* [WHAT IS NEEDED] For the entries below, say how many lines hold the word "checkbox", with the number as the only reply.

§

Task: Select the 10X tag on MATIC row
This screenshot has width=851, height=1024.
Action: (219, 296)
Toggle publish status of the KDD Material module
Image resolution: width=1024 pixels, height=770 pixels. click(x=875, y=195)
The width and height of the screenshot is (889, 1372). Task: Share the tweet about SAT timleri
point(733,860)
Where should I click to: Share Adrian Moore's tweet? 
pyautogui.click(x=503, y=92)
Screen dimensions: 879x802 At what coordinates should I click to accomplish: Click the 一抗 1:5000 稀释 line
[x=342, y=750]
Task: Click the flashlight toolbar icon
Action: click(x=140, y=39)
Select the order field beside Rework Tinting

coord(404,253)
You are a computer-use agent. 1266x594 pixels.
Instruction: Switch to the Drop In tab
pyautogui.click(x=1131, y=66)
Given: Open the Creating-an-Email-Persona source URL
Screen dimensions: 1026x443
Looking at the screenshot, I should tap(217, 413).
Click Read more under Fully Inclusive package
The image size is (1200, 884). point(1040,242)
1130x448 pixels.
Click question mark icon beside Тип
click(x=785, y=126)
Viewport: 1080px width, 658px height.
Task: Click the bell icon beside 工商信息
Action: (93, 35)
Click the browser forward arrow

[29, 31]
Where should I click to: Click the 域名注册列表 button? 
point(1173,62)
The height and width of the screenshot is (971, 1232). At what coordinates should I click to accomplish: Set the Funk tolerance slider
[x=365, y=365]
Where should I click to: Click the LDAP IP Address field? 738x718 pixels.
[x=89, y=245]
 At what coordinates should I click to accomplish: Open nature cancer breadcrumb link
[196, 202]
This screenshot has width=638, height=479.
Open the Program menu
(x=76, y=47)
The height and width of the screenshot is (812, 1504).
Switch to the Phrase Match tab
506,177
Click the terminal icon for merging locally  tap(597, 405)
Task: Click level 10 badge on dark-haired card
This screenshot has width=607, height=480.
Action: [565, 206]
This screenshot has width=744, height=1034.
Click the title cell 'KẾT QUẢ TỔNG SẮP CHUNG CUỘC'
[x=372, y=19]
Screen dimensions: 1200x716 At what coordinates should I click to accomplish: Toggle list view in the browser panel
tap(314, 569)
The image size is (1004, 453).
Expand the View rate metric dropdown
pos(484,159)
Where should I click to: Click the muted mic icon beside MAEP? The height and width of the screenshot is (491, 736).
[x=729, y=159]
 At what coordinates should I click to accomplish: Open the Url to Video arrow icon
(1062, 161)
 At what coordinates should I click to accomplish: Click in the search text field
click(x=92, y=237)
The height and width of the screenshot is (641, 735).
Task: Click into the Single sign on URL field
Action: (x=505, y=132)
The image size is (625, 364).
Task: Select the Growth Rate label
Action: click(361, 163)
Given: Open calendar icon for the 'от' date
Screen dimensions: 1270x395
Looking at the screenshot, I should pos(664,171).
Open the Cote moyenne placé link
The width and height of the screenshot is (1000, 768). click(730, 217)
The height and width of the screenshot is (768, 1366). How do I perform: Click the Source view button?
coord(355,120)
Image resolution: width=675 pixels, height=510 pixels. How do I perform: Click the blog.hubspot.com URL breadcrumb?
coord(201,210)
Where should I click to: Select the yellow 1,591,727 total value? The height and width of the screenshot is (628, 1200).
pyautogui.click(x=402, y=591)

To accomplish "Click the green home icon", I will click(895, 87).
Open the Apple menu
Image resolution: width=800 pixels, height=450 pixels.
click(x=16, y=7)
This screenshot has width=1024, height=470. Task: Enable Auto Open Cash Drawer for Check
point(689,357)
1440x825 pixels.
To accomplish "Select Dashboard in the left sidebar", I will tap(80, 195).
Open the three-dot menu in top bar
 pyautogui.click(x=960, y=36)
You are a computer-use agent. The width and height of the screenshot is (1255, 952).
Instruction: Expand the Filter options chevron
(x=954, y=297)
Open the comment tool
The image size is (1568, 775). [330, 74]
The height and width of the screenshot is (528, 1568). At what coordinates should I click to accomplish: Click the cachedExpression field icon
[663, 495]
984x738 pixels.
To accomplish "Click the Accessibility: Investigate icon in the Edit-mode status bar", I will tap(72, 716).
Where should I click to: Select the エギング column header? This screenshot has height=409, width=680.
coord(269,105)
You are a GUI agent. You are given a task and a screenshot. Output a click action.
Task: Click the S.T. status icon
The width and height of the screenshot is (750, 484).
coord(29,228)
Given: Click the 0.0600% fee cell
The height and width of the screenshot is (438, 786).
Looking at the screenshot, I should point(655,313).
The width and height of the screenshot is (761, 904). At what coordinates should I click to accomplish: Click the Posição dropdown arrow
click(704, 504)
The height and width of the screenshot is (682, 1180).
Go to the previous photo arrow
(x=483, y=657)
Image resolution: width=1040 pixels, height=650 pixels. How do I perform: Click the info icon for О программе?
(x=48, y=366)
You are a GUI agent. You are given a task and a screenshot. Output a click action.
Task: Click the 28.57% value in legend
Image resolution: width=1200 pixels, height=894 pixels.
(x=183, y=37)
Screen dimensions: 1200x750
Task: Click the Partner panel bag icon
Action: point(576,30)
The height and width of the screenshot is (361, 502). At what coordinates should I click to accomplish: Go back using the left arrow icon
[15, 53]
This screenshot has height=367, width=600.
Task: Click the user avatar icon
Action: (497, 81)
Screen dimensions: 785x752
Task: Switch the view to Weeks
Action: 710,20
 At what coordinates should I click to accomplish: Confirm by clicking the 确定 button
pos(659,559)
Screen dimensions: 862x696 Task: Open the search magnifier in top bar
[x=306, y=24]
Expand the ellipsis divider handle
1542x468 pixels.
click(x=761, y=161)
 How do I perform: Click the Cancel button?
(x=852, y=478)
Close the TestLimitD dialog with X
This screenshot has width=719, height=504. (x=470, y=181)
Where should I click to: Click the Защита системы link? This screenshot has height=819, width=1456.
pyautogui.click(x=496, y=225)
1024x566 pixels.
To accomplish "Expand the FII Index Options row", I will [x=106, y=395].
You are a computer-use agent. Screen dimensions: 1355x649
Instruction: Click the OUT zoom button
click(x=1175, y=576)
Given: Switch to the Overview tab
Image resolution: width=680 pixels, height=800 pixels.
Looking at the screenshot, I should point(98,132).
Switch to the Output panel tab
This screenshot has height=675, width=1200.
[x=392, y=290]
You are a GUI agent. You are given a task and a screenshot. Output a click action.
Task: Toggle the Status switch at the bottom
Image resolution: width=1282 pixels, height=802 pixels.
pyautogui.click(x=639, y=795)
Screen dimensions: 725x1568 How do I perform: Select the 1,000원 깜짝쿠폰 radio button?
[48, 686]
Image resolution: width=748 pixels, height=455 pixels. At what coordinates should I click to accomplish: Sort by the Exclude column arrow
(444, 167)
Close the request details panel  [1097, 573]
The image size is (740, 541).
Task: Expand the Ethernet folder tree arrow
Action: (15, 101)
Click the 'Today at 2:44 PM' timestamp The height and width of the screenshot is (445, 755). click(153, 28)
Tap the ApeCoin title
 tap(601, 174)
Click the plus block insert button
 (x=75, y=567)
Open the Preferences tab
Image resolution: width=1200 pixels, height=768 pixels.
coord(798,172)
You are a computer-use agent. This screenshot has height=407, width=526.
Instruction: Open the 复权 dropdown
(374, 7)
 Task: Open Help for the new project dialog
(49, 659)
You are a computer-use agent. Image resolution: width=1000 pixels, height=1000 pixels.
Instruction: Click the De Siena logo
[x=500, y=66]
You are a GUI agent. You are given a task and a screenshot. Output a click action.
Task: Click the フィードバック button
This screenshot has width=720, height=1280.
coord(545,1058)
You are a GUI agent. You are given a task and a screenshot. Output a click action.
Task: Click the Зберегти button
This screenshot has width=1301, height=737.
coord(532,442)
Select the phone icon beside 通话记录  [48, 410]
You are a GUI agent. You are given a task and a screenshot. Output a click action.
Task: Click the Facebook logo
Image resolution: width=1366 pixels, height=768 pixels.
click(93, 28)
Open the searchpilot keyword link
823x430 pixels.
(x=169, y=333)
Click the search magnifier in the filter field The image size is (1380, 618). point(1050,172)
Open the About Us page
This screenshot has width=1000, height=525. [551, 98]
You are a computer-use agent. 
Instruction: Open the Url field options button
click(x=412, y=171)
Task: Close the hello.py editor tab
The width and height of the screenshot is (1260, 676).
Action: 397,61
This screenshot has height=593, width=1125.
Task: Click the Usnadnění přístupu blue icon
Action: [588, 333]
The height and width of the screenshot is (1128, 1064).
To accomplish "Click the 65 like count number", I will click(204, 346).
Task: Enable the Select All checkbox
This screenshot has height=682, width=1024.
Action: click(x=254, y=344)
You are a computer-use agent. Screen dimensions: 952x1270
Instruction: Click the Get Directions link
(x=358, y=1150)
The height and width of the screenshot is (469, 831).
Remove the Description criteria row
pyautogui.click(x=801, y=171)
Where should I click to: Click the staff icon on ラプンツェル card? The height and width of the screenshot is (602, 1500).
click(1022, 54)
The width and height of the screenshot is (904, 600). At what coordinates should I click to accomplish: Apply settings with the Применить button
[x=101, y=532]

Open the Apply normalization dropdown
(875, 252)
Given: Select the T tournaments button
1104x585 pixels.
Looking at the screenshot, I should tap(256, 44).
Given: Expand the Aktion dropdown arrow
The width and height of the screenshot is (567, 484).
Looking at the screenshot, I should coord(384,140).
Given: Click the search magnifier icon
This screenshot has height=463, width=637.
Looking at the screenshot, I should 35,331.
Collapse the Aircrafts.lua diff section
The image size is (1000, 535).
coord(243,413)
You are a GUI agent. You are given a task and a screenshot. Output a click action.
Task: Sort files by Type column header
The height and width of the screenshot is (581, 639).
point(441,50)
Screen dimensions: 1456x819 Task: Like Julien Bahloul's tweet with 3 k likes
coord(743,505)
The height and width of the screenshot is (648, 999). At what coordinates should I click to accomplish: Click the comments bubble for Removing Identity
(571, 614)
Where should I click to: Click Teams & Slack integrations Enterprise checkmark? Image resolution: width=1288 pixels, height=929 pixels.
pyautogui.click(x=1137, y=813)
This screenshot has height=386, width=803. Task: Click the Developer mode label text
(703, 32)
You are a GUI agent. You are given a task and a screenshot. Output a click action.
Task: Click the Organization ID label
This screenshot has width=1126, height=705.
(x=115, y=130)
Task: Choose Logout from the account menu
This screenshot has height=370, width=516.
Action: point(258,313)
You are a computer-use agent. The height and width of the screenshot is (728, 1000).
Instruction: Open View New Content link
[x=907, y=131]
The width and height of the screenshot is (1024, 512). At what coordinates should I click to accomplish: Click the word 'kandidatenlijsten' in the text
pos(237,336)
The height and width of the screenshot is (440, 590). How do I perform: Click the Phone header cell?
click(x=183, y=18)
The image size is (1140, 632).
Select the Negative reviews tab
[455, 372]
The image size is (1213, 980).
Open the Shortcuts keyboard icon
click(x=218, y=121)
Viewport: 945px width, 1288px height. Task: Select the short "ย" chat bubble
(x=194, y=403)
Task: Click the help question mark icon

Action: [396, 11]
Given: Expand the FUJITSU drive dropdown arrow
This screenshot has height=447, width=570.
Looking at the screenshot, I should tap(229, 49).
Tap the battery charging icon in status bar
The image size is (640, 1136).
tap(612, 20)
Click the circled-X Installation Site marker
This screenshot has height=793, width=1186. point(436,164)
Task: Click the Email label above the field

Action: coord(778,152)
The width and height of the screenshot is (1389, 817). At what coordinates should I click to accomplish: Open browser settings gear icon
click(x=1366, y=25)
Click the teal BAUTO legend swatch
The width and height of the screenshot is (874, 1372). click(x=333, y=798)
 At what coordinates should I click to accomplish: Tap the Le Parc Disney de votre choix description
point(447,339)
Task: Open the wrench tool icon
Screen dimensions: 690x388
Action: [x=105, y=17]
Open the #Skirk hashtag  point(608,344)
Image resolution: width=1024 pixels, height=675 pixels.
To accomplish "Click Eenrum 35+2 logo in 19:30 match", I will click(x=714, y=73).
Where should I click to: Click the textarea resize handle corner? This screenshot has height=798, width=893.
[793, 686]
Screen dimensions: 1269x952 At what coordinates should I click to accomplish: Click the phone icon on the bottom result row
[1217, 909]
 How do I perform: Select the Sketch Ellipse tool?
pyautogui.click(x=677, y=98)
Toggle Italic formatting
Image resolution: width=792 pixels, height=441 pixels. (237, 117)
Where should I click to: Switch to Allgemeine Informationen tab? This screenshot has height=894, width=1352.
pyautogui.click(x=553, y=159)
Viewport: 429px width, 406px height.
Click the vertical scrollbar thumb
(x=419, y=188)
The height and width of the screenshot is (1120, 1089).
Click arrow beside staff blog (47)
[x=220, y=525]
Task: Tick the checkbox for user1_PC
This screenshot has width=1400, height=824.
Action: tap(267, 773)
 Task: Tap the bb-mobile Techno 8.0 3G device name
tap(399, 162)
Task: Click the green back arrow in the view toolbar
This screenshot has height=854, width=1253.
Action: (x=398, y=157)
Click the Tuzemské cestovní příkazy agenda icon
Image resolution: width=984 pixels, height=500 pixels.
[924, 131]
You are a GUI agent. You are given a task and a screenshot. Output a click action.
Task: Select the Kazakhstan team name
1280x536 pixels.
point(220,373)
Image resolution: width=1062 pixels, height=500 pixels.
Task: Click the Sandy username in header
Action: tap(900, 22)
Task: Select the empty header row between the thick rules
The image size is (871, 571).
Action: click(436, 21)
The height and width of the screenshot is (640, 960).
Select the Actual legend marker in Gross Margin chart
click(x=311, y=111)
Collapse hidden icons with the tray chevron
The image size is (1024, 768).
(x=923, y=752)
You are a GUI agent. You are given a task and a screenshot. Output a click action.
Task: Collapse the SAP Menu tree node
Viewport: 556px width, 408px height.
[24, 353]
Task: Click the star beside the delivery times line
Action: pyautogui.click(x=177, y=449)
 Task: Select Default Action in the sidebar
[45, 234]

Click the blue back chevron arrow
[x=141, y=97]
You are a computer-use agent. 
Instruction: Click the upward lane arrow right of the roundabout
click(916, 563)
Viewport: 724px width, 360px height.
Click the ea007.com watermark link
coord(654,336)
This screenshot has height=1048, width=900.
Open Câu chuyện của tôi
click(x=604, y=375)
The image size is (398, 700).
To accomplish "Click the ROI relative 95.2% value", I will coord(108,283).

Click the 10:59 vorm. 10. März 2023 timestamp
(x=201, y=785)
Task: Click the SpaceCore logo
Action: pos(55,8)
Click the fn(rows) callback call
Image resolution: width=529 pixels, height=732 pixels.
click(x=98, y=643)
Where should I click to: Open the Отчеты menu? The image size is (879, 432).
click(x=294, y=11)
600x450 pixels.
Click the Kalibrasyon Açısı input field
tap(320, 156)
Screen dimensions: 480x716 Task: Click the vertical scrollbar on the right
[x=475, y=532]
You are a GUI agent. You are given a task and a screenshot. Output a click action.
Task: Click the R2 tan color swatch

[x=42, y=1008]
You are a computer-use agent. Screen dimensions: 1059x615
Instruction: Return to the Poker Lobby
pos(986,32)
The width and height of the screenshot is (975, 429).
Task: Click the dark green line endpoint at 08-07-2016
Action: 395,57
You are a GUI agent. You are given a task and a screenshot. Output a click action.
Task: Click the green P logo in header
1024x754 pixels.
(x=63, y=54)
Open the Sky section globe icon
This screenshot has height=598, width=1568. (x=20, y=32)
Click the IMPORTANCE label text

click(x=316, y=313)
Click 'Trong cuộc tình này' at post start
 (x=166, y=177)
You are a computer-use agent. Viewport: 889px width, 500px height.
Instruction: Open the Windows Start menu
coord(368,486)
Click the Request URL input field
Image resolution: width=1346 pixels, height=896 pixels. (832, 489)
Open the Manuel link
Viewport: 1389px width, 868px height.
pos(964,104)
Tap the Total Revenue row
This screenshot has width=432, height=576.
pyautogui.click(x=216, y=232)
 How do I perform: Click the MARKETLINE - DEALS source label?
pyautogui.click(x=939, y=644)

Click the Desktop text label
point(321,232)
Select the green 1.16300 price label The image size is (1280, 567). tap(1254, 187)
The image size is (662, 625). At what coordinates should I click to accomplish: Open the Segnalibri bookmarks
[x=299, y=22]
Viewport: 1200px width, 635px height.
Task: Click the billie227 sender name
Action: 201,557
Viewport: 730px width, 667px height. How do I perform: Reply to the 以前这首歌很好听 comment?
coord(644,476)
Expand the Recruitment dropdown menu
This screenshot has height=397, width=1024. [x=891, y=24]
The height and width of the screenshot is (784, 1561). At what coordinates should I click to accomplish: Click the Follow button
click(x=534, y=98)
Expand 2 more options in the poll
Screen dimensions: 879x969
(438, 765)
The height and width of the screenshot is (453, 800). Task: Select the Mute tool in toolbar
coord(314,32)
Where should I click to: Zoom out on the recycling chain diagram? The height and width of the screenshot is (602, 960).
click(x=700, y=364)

§

* [ANSWER FOR THE TASK] 2